Web Operations by John Allspaw
28 Jan 2017I was really surprised by this book, taking into account that the domain is rapidly changing and technologies come and go. As with most good books, there are lots of good advice peppered through the book, and as well as some so-and-so chapters, overall a nice read. I would have considered this book good, if it was just out of print but coming with so many great ideas and tips for 2010 it’s quite an achievement in itself.
Some ideas I’ve jotted down:
Ch1 - mention of SRE, in a 2010 book, pretty cool, huh?
Ch2/3 - Monitoring & Metrics
- Describing how a monitoring tool or system - Ganglia presented - should be built, some of its trade-offs and some implementation details
- Going over UDP vs TCP in a very hands-on approach and a great description of what should we monitor, presenting RRD (round robin database) notion used in Graphite (and other similar tools)

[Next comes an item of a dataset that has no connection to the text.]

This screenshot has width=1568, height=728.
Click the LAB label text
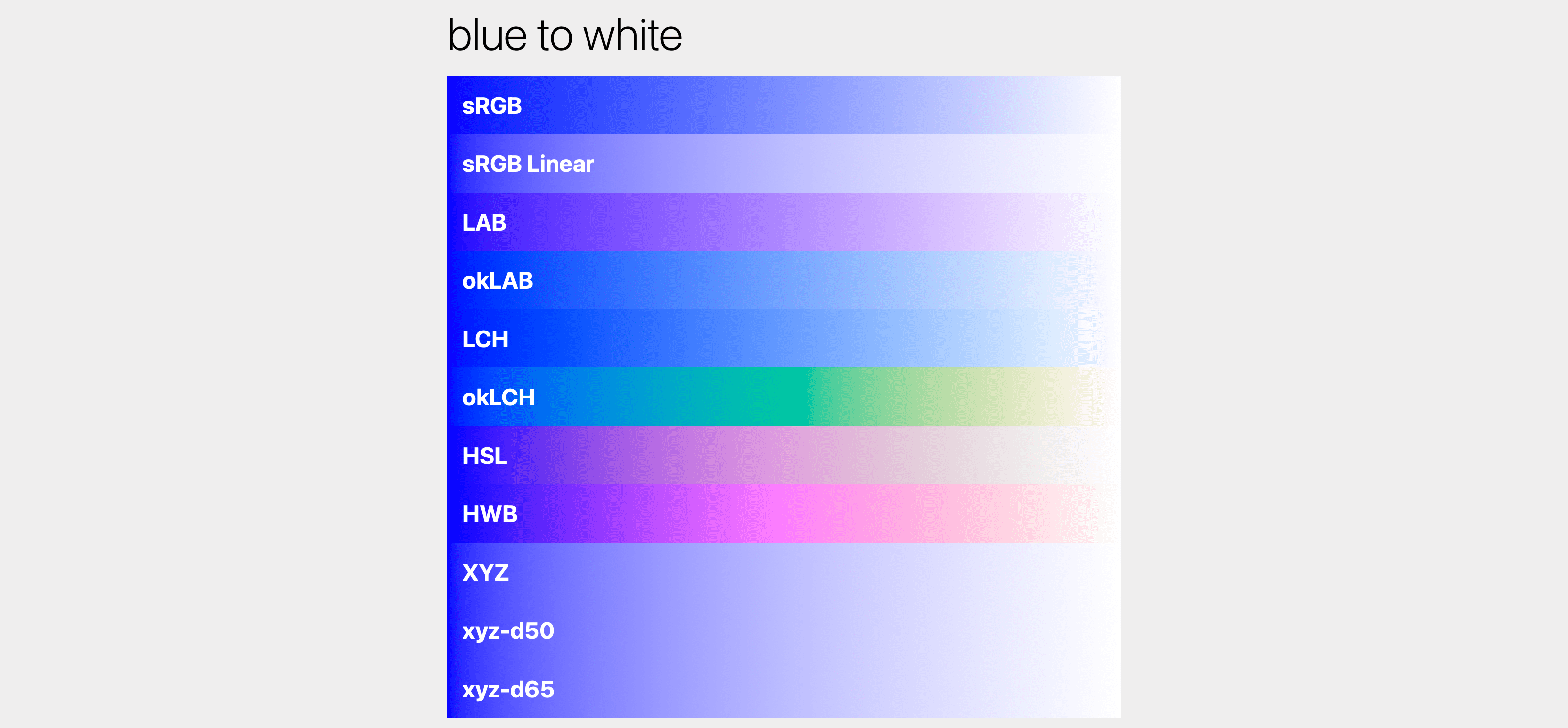484,223
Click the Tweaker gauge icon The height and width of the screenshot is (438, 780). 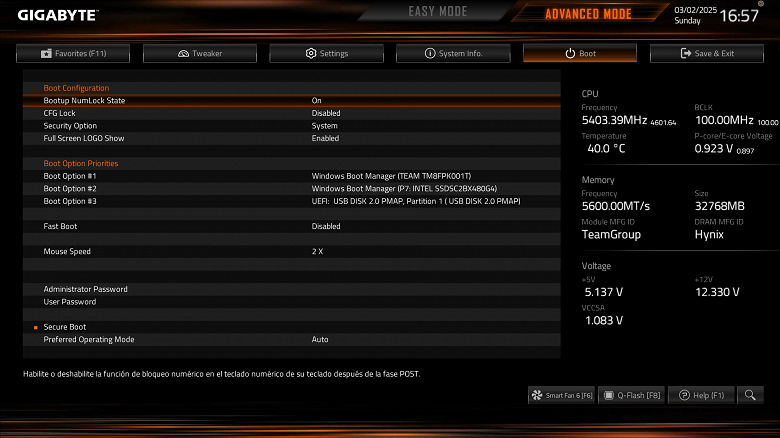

- Monitor high-level metrics, and always track business relevant metrics, not only CPU/memory and the like
Ch4/5 - CD / Infra as Code
- work in small batches/increments, to reduce risk, gain confidence and visibly improve the product
- always use the tools at hand and try to follow your procedures
-
have everything (configuration, provisioning info, tools) in a version control system so you can rebuild infra in case of disasters
- Getting feedback from customers is important, not only to keep them in the loop but acknowledge and try to work with them
- More monitoring: understand what you’re monitoring
- understand normal behavior
- learn and improve from your actions and users
- Dev and Ops, On call developers, feature toggles in production, blameless post-mortems
- always include statistics from outside your organization/data center so you are sure if traffic flows in or it’s just your monitoring tools running
- have an overall Application Performance Index that tracks the overall site feel
- a really great chapter about MySQL and database with many tips and tricks and possible approaches to storing and retrieving data
- sharding should not be taken lightly, there are usually other options which should be considered first
- consider a NoSQL approach if applicable
- possible replication scenarios/approach for replicating data
- use caching if possible/available - “cache early and often”
- determine your allowed data loss - RPO / RTO - depending on accepted business analysis
Cache early and often, but don’t shard early and often.
Above all, remember this: take backups. The long-term benefits of backups have been proved by scientists, whereas the rest of my advice has no basis more reliable than my own meandering experience.
Data is your most precious business asset, and it is irreplaceable.